UPDATE: May 29, 2020: Beaumont Health and Summa Health have officially nixed plans to merge the two organizations, according to a joint statement released Friday. The two did not provide any greater details about the breakup, though they had previously put the deal on pause as they and health systems around the country battled the outbreak of the novel coronavirus.
- Michigan's largest health system, Beaumont Health, is delaying its merger with Ohio-based Summa Health as the two continue to battle the coronavirus pandemic. "We didn't plan this, but we are deferring that [the merger] until we have a little more clarity about the impact of this crisis," Beaumont Health CEO John Fox said Wednesday.

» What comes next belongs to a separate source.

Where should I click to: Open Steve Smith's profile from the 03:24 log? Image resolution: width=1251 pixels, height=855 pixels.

- Beaumont said it is temporarily laying off more than 2,400 employees, or nearly 7% of its workforce, as the pandemic has forced the system to halt inpatient and outpatient surgeries, cutting off an entire revenue stream. Among the job cuts, 450 positions have been permanently eliminated, while most of the other 2,400-plus positions involved administrative staff and others who are not directly caring for patients. Administrators have also said they're taking pay cuts and Fox's pay has been reduced by 70%.
- The deal was recently approved by state and federal regulatory agencies, Summa Health told Healthcare Dive.

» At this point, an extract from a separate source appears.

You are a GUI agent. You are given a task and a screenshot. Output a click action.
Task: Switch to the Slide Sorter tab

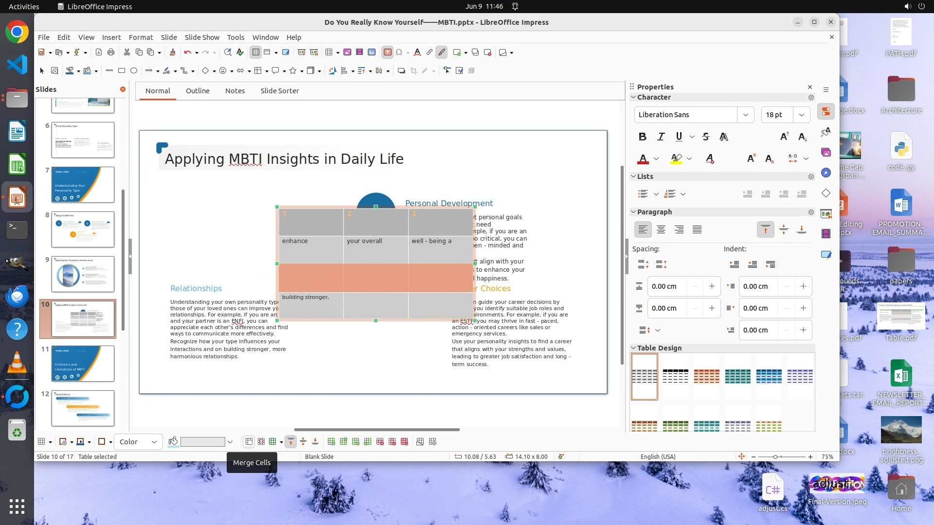(x=279, y=91)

The deal is still on the table and the two are working on finalizing a path forward, Summa Health told Healthcare Dive.
"That said, the immediate priority is for both Summa and Beaumont to focus first and foremost on caring for our patients, employees, physicians and communities as we are impacted by the COVID-19 pandemic," a spokesperson said.

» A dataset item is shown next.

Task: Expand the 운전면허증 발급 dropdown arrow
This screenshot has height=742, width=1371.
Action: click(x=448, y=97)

The marriage between the two health systems is supposed to give Beaumont Health a foothold in Northeast Ohio, putting it in closer competition with Cleveland Clinic. In addition to its four hospitals, Summa also operates its own health plan, SummaCare, which provides coverage to 46,000 people.
Beaumont operates eight hospitals with 145 outpatient sites and has 38,000 employees.
Earlier this year, the two signed a definitive agreement and, together, Beaumont and Summa, are expected to create a $6.1 billion system in terms of total annual revenue with $4.7 billion from Beaumont and $1.4 billion from Summa.
However, the fallout from COVID-19 is likely to hamper those figures.
Beaumont reported a net loss of about $278 million during the first quarter of 2020, compared to about $408 million during the prior-year period. The system reported the virus only started affecting it in the last two weeks of March.